Dozens of families of Moroccan migrants missing or detained in Libya on Monday demonstrated in front of the Ministry of Foreign Affairs in Rabat to ask the authorities to repatriate their relatives.
Many protesters waved portraits of their children, sometimes very young men, looking for a better life.
“My son left for Libya after graduation and is now detained in a Libyan prison,” said Fatna Kharbouch, one of the mothers who came to voice out her anger.
"My son left for Libya after graduation and is now detained in a Libyan prison"
The families of these migrants, mostly from Khouribga, Beni Mellal and Fqih Bensalah – towns in the center of the country – have been trying for several weeks to mobilize public opinion to urge the authorities to intervene.

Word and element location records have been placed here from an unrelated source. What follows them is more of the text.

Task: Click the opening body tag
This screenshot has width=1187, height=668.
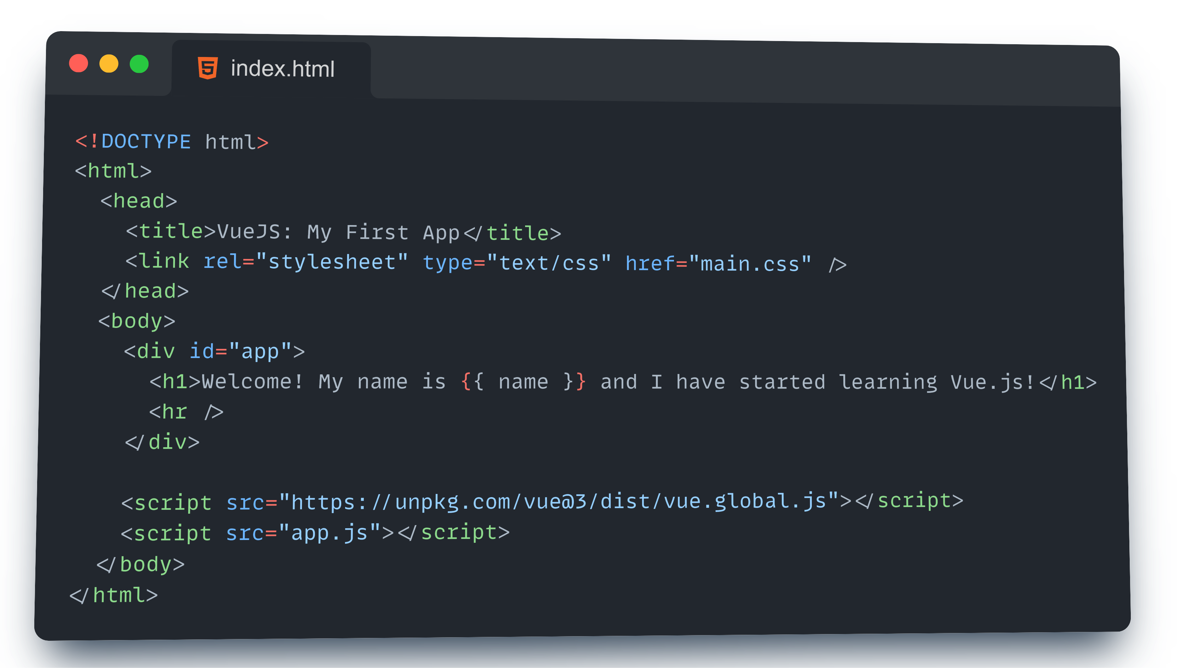Action: click(137, 321)
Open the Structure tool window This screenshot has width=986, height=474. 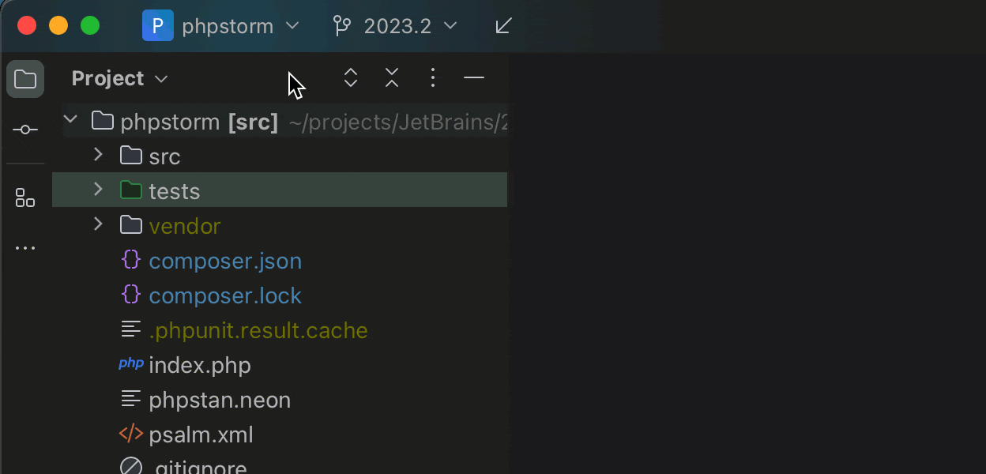(25, 198)
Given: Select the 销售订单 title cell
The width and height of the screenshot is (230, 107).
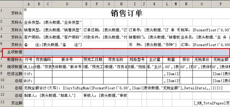Looking at the screenshot, I should pyautogui.click(x=126, y=13).
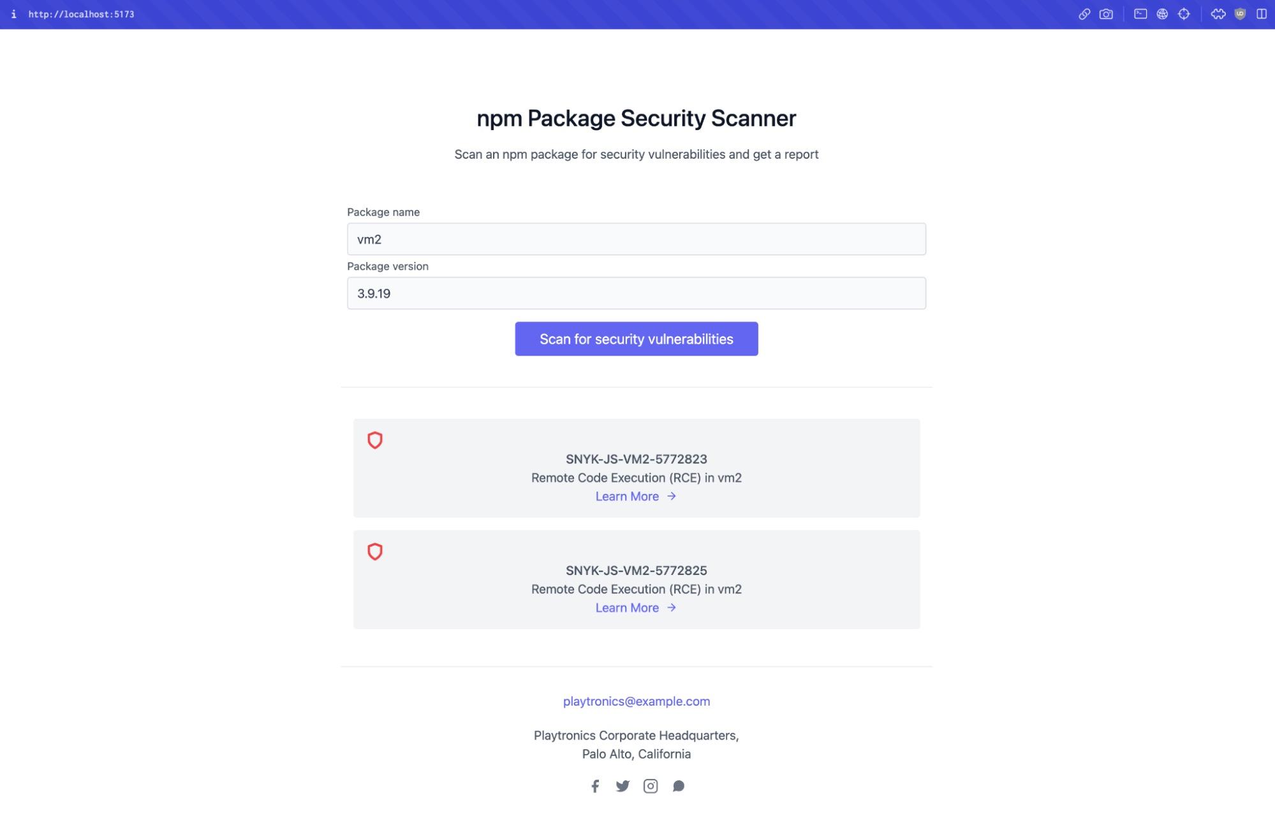This screenshot has height=816, width=1275.
Task: Click the globe icon in the browser toolbar
Action: (1161, 14)
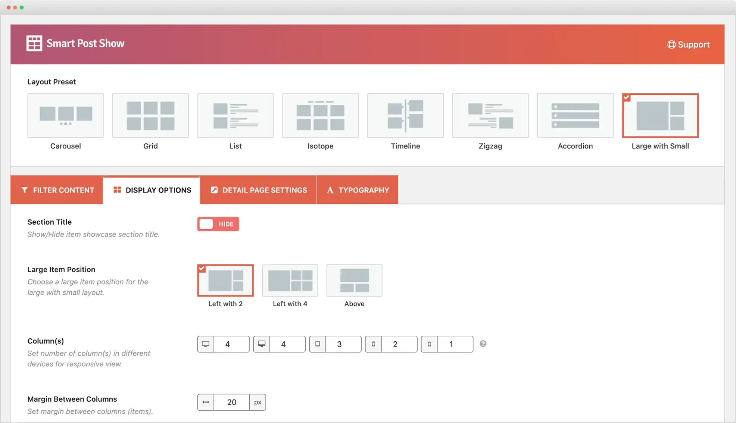The image size is (736, 423).
Task: Click the large desktop columns input field
Action: click(x=231, y=344)
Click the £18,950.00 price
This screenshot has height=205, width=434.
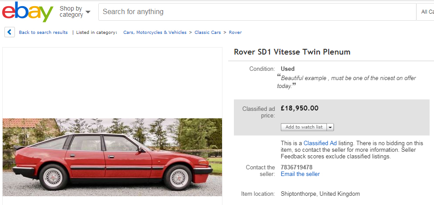pyautogui.click(x=300, y=108)
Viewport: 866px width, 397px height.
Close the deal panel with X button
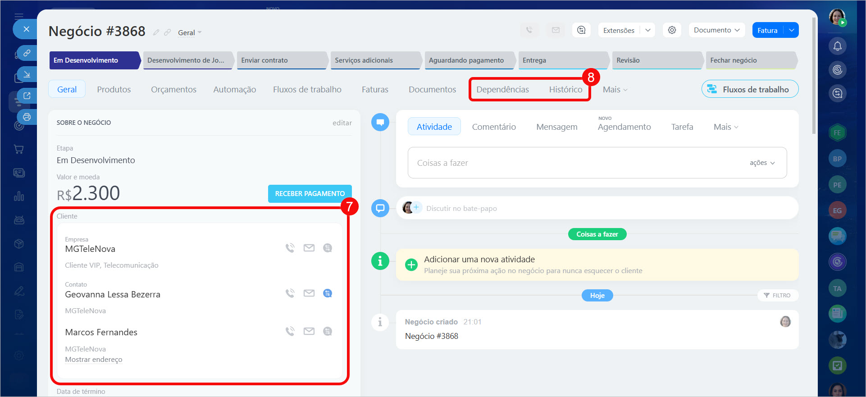pyautogui.click(x=27, y=29)
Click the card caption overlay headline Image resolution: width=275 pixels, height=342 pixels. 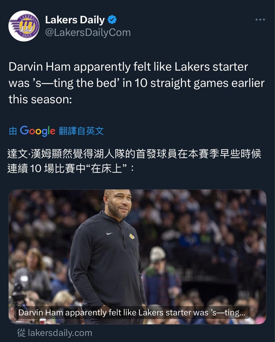(x=132, y=313)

Last week, the Moroccan government announced the creation of a “monitoring committee” to “drive the return of Moroccans stranded in Libya” in “conditions that preserve their security.”

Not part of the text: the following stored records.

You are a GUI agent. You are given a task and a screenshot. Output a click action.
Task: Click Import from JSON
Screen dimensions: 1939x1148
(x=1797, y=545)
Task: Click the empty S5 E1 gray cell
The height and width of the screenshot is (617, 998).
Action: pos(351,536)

Plunged into chaos since the collapse of Muammar Gaddafi’s regime in 2011, Libya is a transit hub for African migrants seeking to reach Europe.
On November 14, a shocking documentary by the American television channel CNN exposed the existence of slave sales near Tripoli.
According to the family support committee, the closure of the Moroccan Embassy in Tripoli in early 2015 has also complicated the issue.
“Morocco transports thousands of Africans to their country of origin and at the same time, we have 700 Moroccans abandoned in centers and prisons, without anyone giving them papers to travel with dignity,”. Azzedine Tabit, a member of the Coordination of Moroccans residing in Libya, created by families.
Last August, a first repatriation operation brought back 190 Moroccans stranded in Libya.